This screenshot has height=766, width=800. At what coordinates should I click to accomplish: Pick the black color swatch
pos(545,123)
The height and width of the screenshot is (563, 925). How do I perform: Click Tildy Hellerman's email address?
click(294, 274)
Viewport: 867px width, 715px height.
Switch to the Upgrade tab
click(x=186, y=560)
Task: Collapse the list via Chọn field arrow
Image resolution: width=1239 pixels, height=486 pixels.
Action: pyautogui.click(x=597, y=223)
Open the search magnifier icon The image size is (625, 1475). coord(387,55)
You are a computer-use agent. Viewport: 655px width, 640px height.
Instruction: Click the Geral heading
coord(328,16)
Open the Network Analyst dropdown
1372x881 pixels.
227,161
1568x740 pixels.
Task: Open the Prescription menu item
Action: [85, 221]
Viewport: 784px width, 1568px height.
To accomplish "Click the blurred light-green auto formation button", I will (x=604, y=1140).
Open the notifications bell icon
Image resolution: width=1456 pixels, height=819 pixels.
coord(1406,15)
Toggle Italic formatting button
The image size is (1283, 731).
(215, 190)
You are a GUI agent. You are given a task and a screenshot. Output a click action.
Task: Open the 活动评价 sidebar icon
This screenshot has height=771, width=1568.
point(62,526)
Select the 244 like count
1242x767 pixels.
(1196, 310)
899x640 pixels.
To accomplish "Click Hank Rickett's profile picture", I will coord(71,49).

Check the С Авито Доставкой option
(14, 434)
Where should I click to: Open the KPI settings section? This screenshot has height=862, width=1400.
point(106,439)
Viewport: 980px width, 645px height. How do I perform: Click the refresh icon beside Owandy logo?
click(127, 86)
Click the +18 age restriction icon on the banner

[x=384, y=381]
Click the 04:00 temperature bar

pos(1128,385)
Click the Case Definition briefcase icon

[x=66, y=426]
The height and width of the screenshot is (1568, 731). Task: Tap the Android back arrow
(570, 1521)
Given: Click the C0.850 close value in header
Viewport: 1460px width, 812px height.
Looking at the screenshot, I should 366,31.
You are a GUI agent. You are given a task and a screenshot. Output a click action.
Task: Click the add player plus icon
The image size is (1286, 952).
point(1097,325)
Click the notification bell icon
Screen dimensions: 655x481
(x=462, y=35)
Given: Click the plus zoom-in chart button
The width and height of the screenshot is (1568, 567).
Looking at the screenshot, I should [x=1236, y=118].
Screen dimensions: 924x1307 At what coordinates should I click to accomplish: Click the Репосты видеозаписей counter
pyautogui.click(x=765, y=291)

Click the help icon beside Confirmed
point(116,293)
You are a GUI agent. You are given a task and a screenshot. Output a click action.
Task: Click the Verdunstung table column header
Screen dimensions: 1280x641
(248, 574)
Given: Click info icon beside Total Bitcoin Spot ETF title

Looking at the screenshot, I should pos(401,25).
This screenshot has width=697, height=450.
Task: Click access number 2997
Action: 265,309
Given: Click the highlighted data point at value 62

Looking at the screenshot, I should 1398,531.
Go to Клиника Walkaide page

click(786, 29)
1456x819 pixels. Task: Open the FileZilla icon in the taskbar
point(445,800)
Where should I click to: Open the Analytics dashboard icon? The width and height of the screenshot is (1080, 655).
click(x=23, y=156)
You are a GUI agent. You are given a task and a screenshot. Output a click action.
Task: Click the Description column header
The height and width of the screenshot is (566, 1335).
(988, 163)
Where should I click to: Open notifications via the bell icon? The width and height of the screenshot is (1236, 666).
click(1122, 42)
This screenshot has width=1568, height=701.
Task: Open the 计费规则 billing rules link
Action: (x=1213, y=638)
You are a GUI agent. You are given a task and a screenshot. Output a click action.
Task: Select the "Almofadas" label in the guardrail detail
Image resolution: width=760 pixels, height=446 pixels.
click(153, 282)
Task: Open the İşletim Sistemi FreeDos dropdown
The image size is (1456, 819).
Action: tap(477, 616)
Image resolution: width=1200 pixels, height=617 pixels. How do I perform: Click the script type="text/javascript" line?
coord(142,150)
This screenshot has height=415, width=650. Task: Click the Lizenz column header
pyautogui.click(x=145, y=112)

# # # # #

**Objective**
Rewrite the material above, replacing "Viewport" with "Window" and keeping everything else unchanged.

**Solved problem**
This screenshot has height=766, width=800. At what coordinates should I click to accomplish: Pick the black color swatch
pos(545,123)
The height and width of the screenshot is (563, 925). How do I perform: Click Tildy Hellerman's email address?
click(294, 274)
Window: 867px width, 715px height.
Switch to the Upgrade tab
click(x=186, y=560)
Task: Collapse the list via Chọn field arrow
Image resolution: width=1239 pixels, height=486 pixels.
Action: pyautogui.click(x=597, y=223)
Open the search magnifier icon The image size is (625, 1475). coord(387,55)
You are a computer-use agent. Window: 655px width, 640px height.
Instruction: Click the Geral heading
coord(328,16)
Open the Network Analyst dropdown
1372x881 pixels.
227,161
1568x740 pixels.
Task: Open the Prescription menu item
Action: [85, 221]
Window: 784px width, 1568px height.
To accomplish "Click the blurred light-green auto formation button", I will (x=604, y=1140).
Open the notifications bell icon
Image resolution: width=1456 pixels, height=819 pixels.
coord(1406,15)
Toggle Italic formatting button
The image size is (1283, 731).
(215, 190)
You are a GUI agent. You are given a task and a screenshot. Output a click action.
Task: Open the 活动评价 sidebar icon
This screenshot has height=771, width=1568.
point(62,526)
Select the 244 like count
1242x767 pixels.
(1196, 310)
899x640 pixels.
To accomplish "Click Hank Rickett's profile picture", I will coord(71,49).

Check the С Авито Доставкой option
(14, 434)
Where should I click to: Open the KPI settings section? This screenshot has height=862, width=1400.
point(106,439)
Window: 980px width, 645px height. How do I perform: Click the refresh icon beside Owandy logo?
click(127, 86)
Click the +18 age restriction icon on the banner

[x=384, y=381]
Click the 04:00 temperature bar

pos(1128,385)
Click the Case Definition briefcase icon

[x=66, y=426]
The height and width of the screenshot is (1568, 731). Task: Tap the Android back arrow
(570, 1521)
Given: Click the C0.850 close value in header
Window: 1460px width, 812px height.
Looking at the screenshot, I should 366,31.
You are a GUI agent. You are given a task and a screenshot. Output a click action.
Task: Click the add player plus icon
The image size is (1286, 952).
point(1097,325)
Click the notification bell icon
Screen dimensions: 655x481
(x=462, y=35)
Given: Click the plus zoom-in chart button
The width and height of the screenshot is (1568, 567).
Looking at the screenshot, I should [x=1236, y=118].
Screen dimensions: 924x1307 At what coordinates should I click to accomplish: Click the Репосты видеозаписей counter
pyautogui.click(x=765, y=291)

Click the help icon beside Confirmed
point(116,293)
You are a GUI agent. You are given a task and a screenshot. Output a click action.
Task: Click the Verdunstung table column header
Screen dimensions: 1280x641
(248, 574)
Given: Click info icon beside Total Bitcoin Spot ETF title

Looking at the screenshot, I should pos(401,25).
This screenshot has width=697, height=450.
Task: Click access number 2997
Action: 265,309
Given: Click the highlighted data point at value 62

Looking at the screenshot, I should 1398,531.
Go to Клиника Walkaide page

click(786, 29)
1456x819 pixels. Task: Open the FileZilla icon in the taskbar
point(445,800)
Where should I click to: Open the Analytics dashboard icon? The width and height of the screenshot is (1080, 655).
click(x=23, y=156)
You are a GUI agent. You are given a task and a screenshot. Output a click action.
Task: Click the Description column header
The height and width of the screenshot is (566, 1335).
(988, 163)
Where should I click to: Open notifications via the bell icon? The width and height of the screenshot is (1236, 666).
click(1122, 42)
This screenshot has width=1568, height=701.
Task: Open the 计费规则 billing rules link
Action: (x=1213, y=638)
You are a GUI agent. You are given a task and a screenshot. Output a click action.
Task: Select the "Almofadas" label in the guardrail detail
Image resolution: width=760 pixels, height=446 pixels.
click(153, 282)
Task: Open the İşletim Sistemi FreeDos dropdown
The image size is (1456, 819).
Action: tap(477, 616)
Image resolution: width=1200 pixels, height=617 pixels. How do I perform: Click the script type="text/javascript" line?
coord(142,150)
This screenshot has height=415, width=650. Task: Click the Lizenz column header
pyautogui.click(x=145, y=112)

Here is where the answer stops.